Pharmacological inhibition of CaMKK2 with the selective antagonist STO-609 regresses NAFLD

  • Sci Rep. 2017 Sep 18;7(1):11793. doi: 10.1038/s41598-017-12139-3.
Brian York  1  2 Feng Li  3  4 Fumin Lin  3 Kathrina L Marcelo  3 Jianqiang Mao  3 Adam Dean  3 Naomi Gonzales  3  5 David Gooden  6 Suman Maity  3  7 Cristian Coarfa  3  7 Nagireddy Putluri  3 Anthony R Means  3  5  7
Affiliations
  • 1. Department of Molecular and Cellular Biology, Baylor College of Medicine, Houston, TX, USA. [email protected].
  • 2. Dan L. Duncan Cancer Center, Baylor College of Medicine, Houston, TX, USA. [email protected].
  • 3. Department of Molecular and Cellular Biology, Baylor College of Medicine, Houston, TX, USA.
  • 4. Center for Drug Discovery, Baylor College of Medicine, Houston, TX, USA.
  • 5. Adrienne Helis Malvin Medical Research Foundation, New Orleans, LA, USA.
  • 6. Department of Chemistry, Duke University, Durham, NC, USA.

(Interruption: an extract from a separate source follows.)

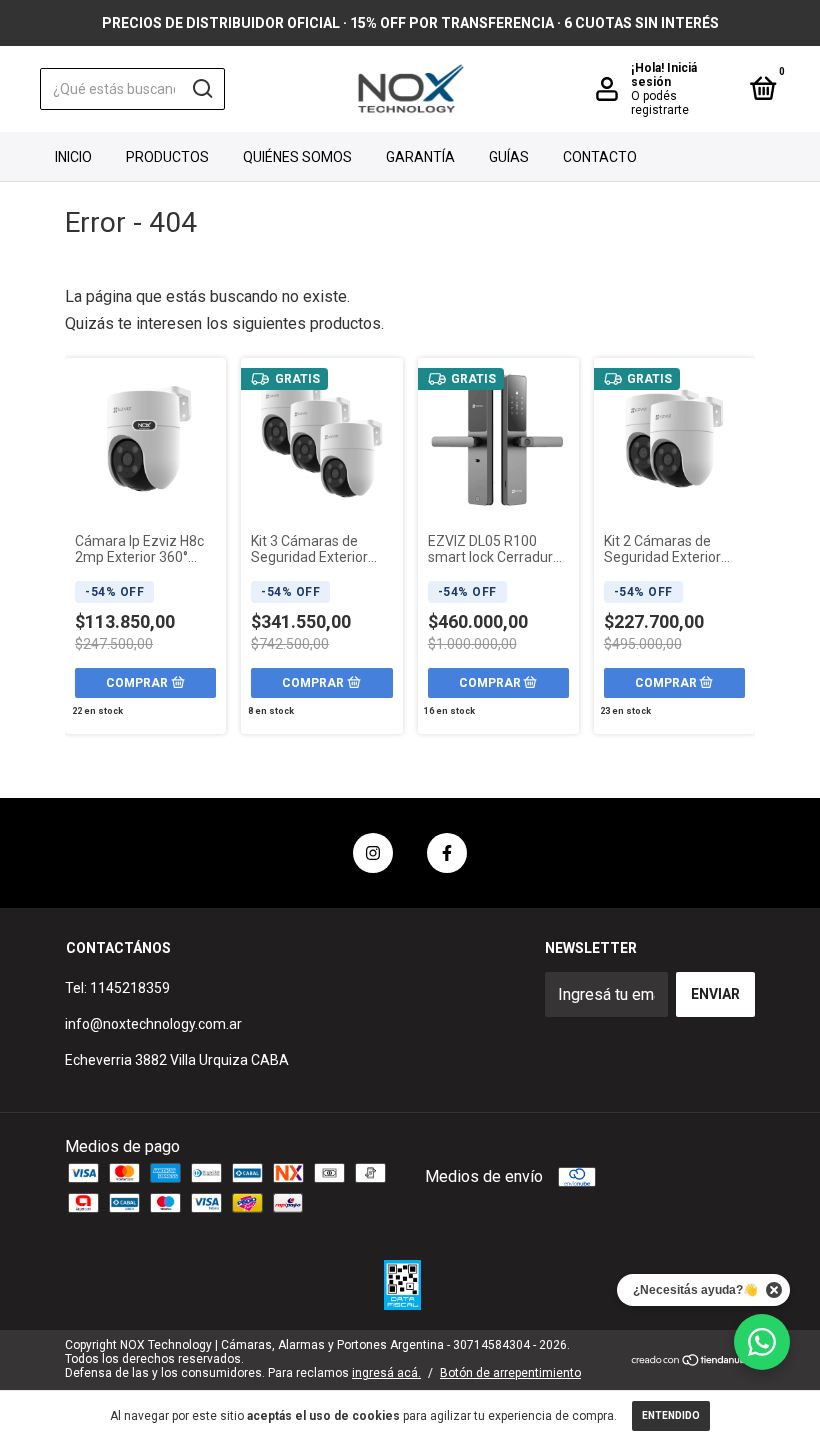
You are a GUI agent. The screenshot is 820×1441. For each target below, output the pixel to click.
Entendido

  • 7. Dan L. Duncan Cancer Center, Baylor College of Medicine, Houston, TX, USA.
Abstract

Binding of calcium to its intracellular receptor Calmodulin (CaM) activates a family of CA2+/CaM-dependent protein kinases. CaMKK2 (CA2+/CaM-dependent protein kinase kinase 2) is a central member of this kinase family as it controls the actions of a CaMK cascade involving CaMKI, CaMKIV or AMPK. CaMKK2 controls Insulin signaling, metabolic homeostasis, inflammation and Cancer cell growth highlighting its potential as a therapeutic target for a variety of diseases. STO-609 is a selective, small molecule inhibitor of CaMKK2. Although STO-609 has been used extensively in vitro and in cells to characterize and define new mechanistic functions of CaMKK2, only a few studies have reported the in vivo use of STO-609. We synthesized functional STO-609 and assessed its pharmacological properties through in vitro (kinase assay), ex vivo (human liver microsomes) and in vivo (mouse) model systems. We describe the metabolic processing of STO-609, its toxicity, pharmacokinetics and bioavailability in a variety of mouse tissues. Utilizing these data, we show STO-609 treatment to inhibit CaMKK2 function confers protection against non-alcoholic fatty liver disease. These data provide a valuable resource by establishing criteria for use of STO-609 to inhibit the in vivo functions of CaMKK2 and demonstrate its utility for treating metabolically-related hepatic disease.